L’expert-comptable doit ainsi faire preuve de sagacité et de discernement. Il lui appartient donc, lors de la transcription des données qui lui sont transmises par ses clients d’effectuer des sondages, lui permettant de s’assurer de la cohérence et de la vraisemblance des comptes, notamment en procédant à des « rapprochements bancaires ». A fortiori, il lui incombe de procéder à des investigations plus poussées dans les comptes internes de l’entreprise lorsqu’il soupçonne quelque anomalie. Il doit procéder aux rapprochements nécessaires, de nature à mettre en évidence le caractère anormal d’éventuels écarts de régularisation de la TVA. Enfin, il doit avoir renoncé à sa mission plutôt que d’établir sciemment une comptabilité incomplète, lorsqu’il se heurte à un refus de communication de pièces du client, ou si les irrégularités constatées persistent, malgré ses mises en garde.

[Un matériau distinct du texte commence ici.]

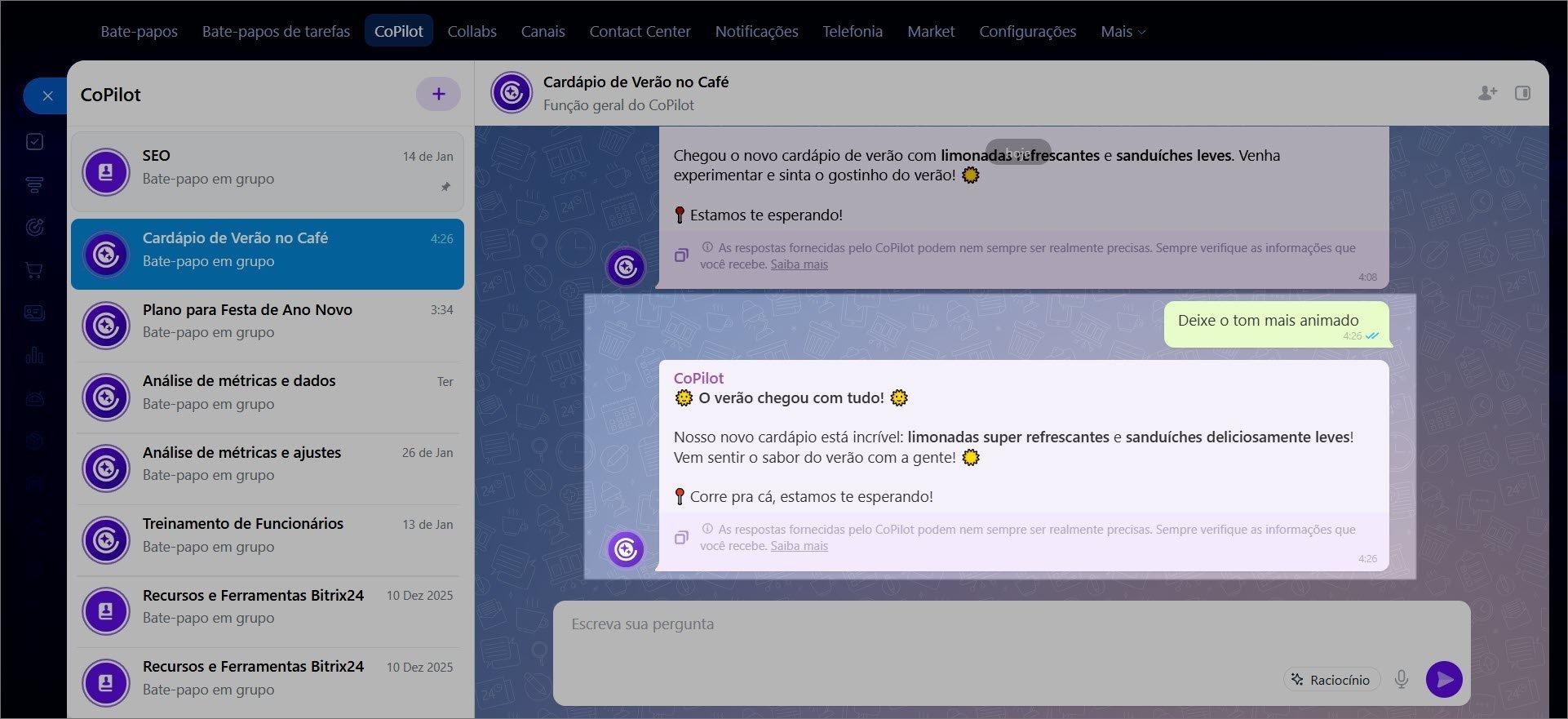Go to the Telefonia tab

coord(852,32)
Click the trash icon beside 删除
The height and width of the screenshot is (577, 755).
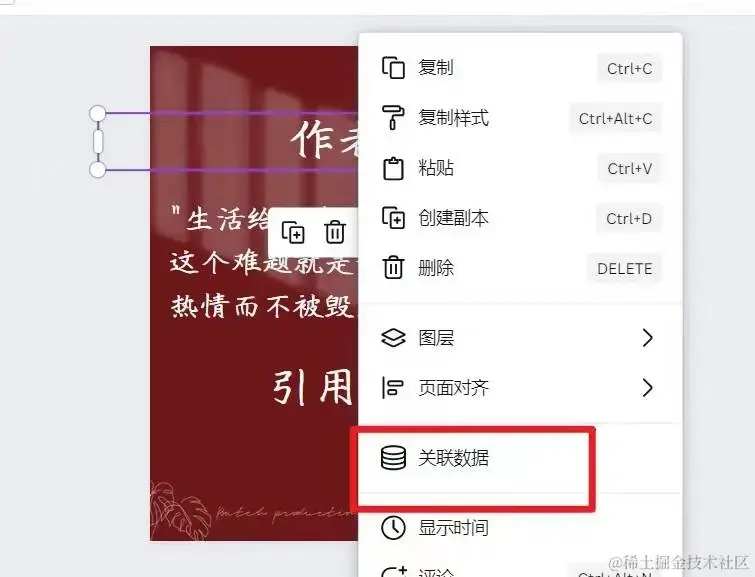coord(393,267)
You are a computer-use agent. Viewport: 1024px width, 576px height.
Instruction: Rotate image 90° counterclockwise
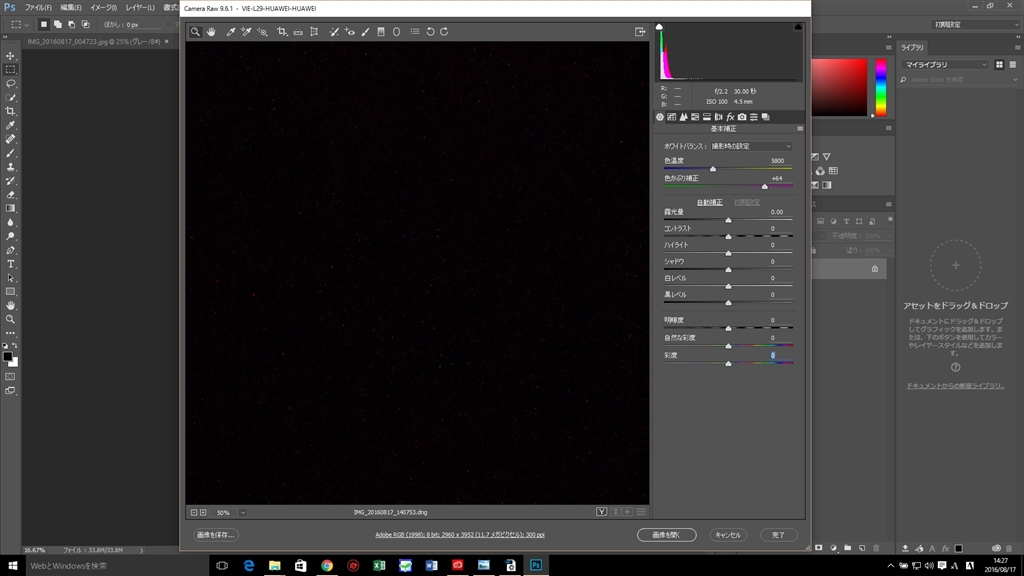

La défaillance contractuelle de l’expert-comptable suppose la réunion de trois conditions. II est d’abord nécessaire d’établir un lien de causalité entre les manquements de l’expert-comptable et le préjudice invoqué. Ensuite le demandeur doit prouver la défaillance de l’expert-comptable, tenu d’une obligation de moyens.
Les conséquences du manquement de l’expert-comptable pourront cependant être atténuées par la faute du client, notamment son absence de coopération.
Le gérant d’une SARL est par ailleurs tenu, en fonction du régime d’imposition mensuel trimestriel ou annuel, du dépôt dématérialisé d’une déclaration de TVA. En principe, c’est la SARL qui répond des manquements à ses obligations fiscales. Toutefois, la responsabilité personnelle du gérant peut être engagée en cas de manoeuvres frauduleuses ou d’inobservations répétées des obligations fiscales, rendant impossible le recouvrement des impôts et pénalités dont la SARL est redevable.
En l’espèce, les SARL [B] SERVICES FINANCES, ESPACE SECURITE ont signé les 26 avril et 23 mai 2012 avec l’association Cer France trois lettres de mission donnant à cette dernière la charge de présenter des comptes annuels, mission régie par les normes de l’ordre des experts comptables, portant sur les comptes de l’exercice commençant le 1er janvier 2011 et se terminant le 31 décembre 2011, et se renouvelant par tacite reconduction, à chaque date anniversaire d’exercice.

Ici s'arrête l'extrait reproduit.